1972 Volume 12 Issue 1 Pages 1-10
The purpose of this survey is to investigate into the following questions concerning the two functional roles of leadership. (1) What is the trait of the member's personality who takes the roles? (2) Is there any difference, as to followers' attitudes toward a task leader and group atmosphere felt by members, among the following three kinds of groups: (a) the “integration” group in which one member takes the two roles exclusively; (b) the “differentiation high-favor” group in which one member takes the task role and another takes the group-maintenance role, and the group-maintenance leader is favorably disposed toward the task leader; and (c) the “differentiation low-favor” group in which the group-maintenance leader is unfavorably disposed toward the task leader?
Members of 30 male basket-ball clubs in senior high schools served as subjects.

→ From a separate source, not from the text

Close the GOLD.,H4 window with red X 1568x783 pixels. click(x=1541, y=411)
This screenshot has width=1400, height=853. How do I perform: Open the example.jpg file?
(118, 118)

Results are as follows: (1) The members who take the group-maintenance roles make, on ‘general activity’, ‘rhathymia’ and ‘social extraversion’ scales of the Yatabe-Guilford Personality Inventory, higher scores than ones who do not. (2) The task leaders receive more favorable social-supports from the followers in the integration groups than in others, but in the differentiation groups there is no significant difference between the high-favor and the low-favor groups. (3) The group atmosphere felt by the group members is less congenial in the differentiation low-favor groups than in others.